:: Study text ::

COMMENTARY

MAGA loves a tantrum: How public meltdowns became the preferred method of GOP communication

Why Nancy Mace, Pete Hegseth and Stephen Miller keep throwing fits on camera

By Amanda Marcotte

Senior Writer

Published April 28, 2025 5:59AM (EDT)

Rep. Nancy Mace (R-SC) speaks with reporters as she departs a House Republican Conference meeting at the U.S. Capitol on September 10, 2024 in Washington, DC. (Kent Nishimura/Getty Images)
Rep. Nancy Mace (R-SC) speaks with reporters as she departs a House Republican Conference meeting at the U.S. Capitol on September 10, 2024 in Washington, DC. (Kent Nishimura/Getty Images)

:::
:: Provided information ::

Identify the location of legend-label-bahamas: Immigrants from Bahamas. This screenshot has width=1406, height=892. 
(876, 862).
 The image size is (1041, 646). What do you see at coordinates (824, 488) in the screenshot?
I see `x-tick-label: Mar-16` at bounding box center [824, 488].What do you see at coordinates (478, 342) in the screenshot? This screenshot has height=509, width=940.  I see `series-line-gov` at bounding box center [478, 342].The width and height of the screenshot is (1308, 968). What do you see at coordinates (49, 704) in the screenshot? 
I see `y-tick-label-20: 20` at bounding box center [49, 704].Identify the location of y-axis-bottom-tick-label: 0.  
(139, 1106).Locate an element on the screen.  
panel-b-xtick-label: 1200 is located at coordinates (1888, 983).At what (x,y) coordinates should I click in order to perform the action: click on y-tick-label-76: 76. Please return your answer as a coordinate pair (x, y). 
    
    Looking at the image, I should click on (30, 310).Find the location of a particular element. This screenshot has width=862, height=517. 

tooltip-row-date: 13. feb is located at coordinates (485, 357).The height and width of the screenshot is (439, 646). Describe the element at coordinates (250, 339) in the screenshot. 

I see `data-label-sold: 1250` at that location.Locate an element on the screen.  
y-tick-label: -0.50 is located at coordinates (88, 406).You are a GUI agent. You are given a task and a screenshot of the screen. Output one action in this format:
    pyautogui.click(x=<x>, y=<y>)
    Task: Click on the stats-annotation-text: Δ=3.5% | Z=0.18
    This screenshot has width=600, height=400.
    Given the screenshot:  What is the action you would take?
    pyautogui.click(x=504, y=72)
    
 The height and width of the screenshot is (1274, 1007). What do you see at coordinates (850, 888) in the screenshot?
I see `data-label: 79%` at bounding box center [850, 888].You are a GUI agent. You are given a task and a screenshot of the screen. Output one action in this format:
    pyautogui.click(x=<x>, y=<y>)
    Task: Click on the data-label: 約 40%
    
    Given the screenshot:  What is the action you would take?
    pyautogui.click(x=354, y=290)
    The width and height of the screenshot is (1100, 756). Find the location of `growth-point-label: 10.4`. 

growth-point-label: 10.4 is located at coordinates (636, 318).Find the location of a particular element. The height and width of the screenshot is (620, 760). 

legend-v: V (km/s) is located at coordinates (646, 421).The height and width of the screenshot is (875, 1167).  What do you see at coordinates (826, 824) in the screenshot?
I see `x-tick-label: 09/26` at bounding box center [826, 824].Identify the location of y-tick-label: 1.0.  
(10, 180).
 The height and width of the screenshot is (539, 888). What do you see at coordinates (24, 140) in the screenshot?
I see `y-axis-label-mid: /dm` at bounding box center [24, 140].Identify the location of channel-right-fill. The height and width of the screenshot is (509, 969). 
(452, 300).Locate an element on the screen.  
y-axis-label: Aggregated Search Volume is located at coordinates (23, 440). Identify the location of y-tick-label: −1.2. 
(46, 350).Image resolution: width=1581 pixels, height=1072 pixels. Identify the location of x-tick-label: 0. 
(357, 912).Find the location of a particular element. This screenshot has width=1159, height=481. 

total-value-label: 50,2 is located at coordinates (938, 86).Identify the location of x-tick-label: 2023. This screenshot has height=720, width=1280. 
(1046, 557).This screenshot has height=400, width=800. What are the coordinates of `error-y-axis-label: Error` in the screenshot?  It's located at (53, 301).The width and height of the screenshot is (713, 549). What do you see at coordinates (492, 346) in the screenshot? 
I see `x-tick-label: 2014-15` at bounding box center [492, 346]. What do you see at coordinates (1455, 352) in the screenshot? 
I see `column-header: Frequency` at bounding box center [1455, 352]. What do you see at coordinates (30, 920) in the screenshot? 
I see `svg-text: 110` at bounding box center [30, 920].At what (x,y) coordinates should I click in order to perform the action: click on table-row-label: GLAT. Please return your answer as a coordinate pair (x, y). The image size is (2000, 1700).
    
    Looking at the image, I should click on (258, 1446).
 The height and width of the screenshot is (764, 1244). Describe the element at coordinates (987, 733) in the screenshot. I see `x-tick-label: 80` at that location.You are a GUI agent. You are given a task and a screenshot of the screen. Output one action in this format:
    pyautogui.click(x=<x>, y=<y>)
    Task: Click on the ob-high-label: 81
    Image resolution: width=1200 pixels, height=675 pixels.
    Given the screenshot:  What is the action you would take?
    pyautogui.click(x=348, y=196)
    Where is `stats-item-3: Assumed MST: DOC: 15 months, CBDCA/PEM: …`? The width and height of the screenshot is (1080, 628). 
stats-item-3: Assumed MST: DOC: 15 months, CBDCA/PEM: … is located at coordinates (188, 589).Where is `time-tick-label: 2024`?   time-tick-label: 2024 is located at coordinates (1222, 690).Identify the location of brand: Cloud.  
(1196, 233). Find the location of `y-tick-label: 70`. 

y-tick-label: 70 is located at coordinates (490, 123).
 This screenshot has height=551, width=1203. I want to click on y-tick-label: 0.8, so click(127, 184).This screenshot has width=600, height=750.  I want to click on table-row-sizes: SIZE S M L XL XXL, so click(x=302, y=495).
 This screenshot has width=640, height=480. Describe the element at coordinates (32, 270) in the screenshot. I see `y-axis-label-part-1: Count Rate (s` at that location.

:::

● Problem set:
• a. Please translate this sentence from the MAGA tantrum commentary into Spanish: "Rep. Nancy Mace (R-SC) speaks with reporters as she departs a House Republican Conference meeting at the U.S. Capitol on September 10, 2024 in Washington, DC."
• b. Do these statements agree with the MAGA tantrum commentary? Answer yes or no for each, quoting the words from the commentary that decide it. (i) The piece was published in April 2025. (ii) Amanda Marcotte is identified as a senior writer. (iii) The photo shows Nancy Mace at the Capitol in 2023.
• c. From the MAGA tantrum commentary, copy the passage from "MAGA loves a" to "2025 5:59AM (EDT)".

● Answer list:
• a. La representante Nancy Mace (R-SC) habla con los periodistas mientras sale de una reunión de la Conferencia Republicana de la Cámara en el Capitolio de EE. UU. el 10 de septiembre de 2024 en Washington, DC.

• b.
(i) Yes: "Published April 28, 2025 5:59AM (EDT)"
(ii) Yes: "By Amanda Marcotte" and "Senior Writer"
(iii) No: "on September 10, 2024"

• c.
MAGA loves a tantrum: How public meltdowns became the preferred method of GOP communication

Why Nancy Mace, Pete Hegseth and Stephen Miller keep throwing fits on camera

By Amanda Marcotte

Senior Writer

Published April 28, 2025 5:59AM (EDT)